▶ _The problem_
From the line containing "Instruction: Click pencil" down to the last line of the entries, print each line exactly and leave the pictures out.

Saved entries
---

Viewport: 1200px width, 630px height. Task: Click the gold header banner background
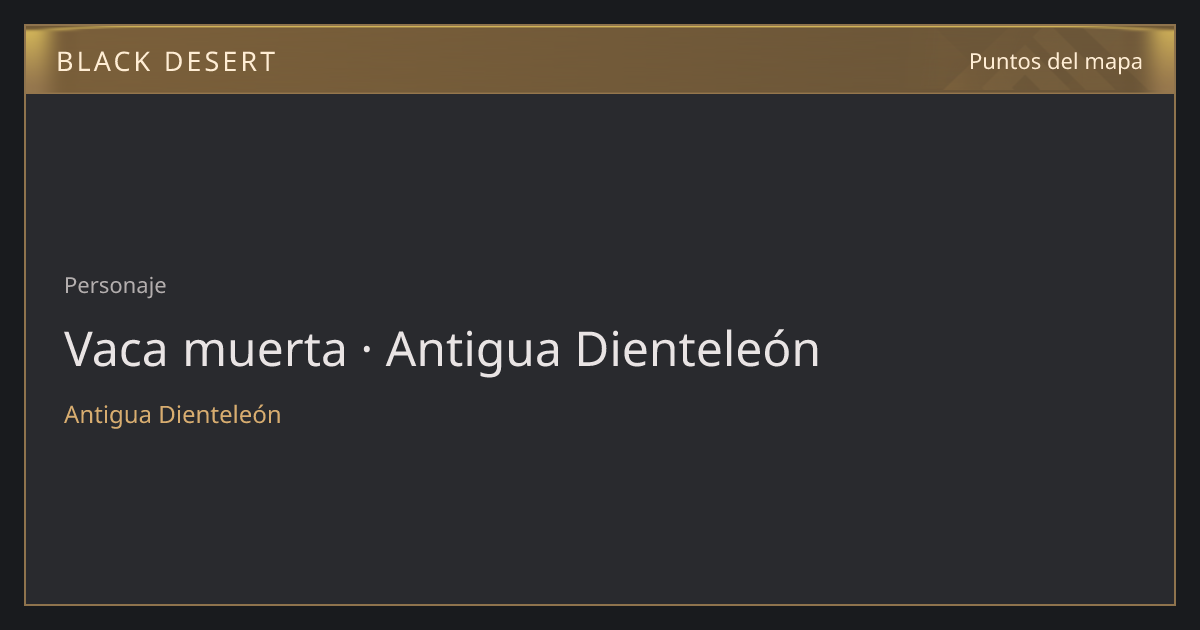(x=600, y=60)
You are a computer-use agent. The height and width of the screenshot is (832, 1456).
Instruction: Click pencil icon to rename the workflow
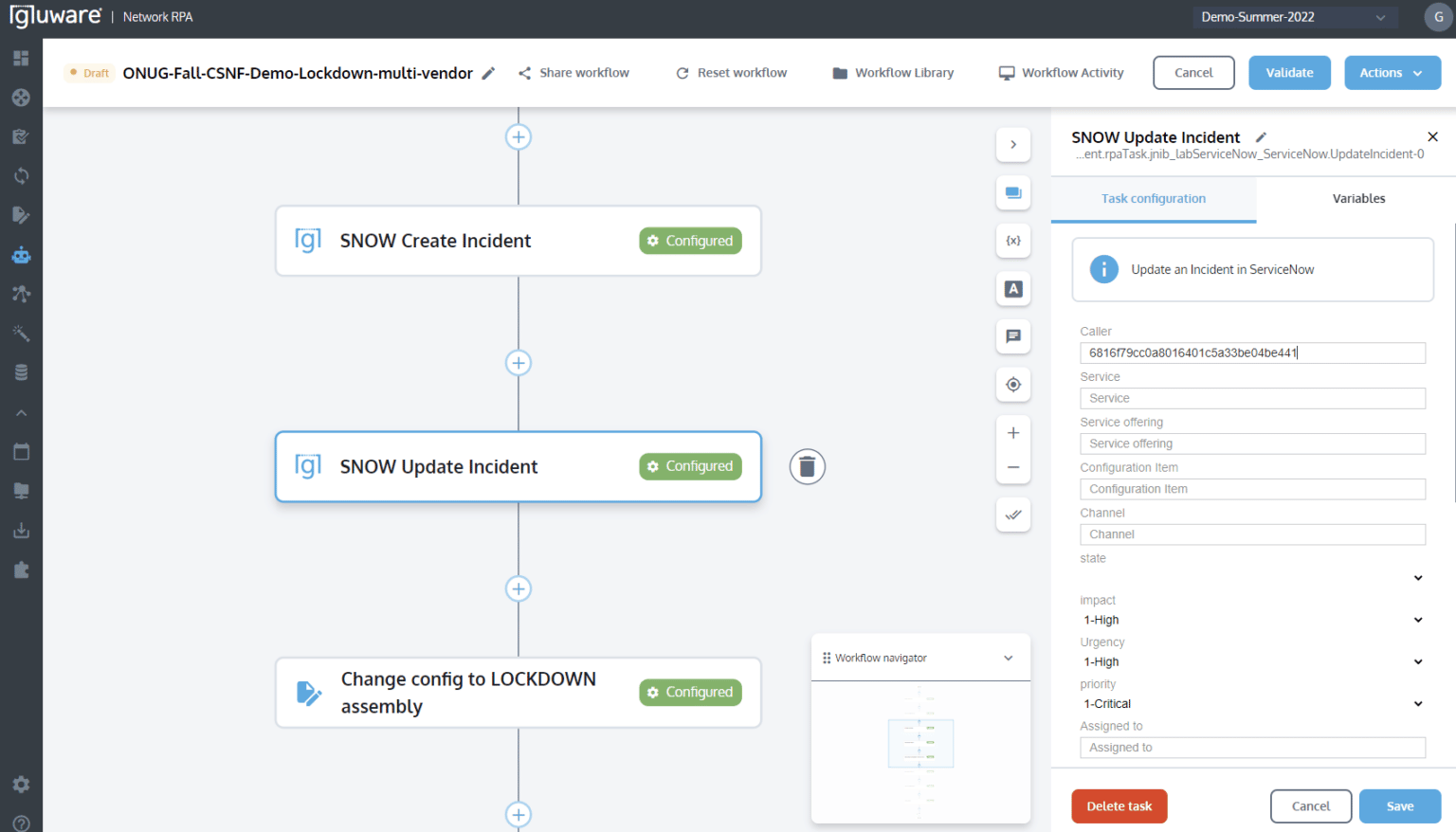(x=487, y=72)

---

▶ _Written answer_
Instruction: Click pencil icon to rename the workflow
(x=487, y=72)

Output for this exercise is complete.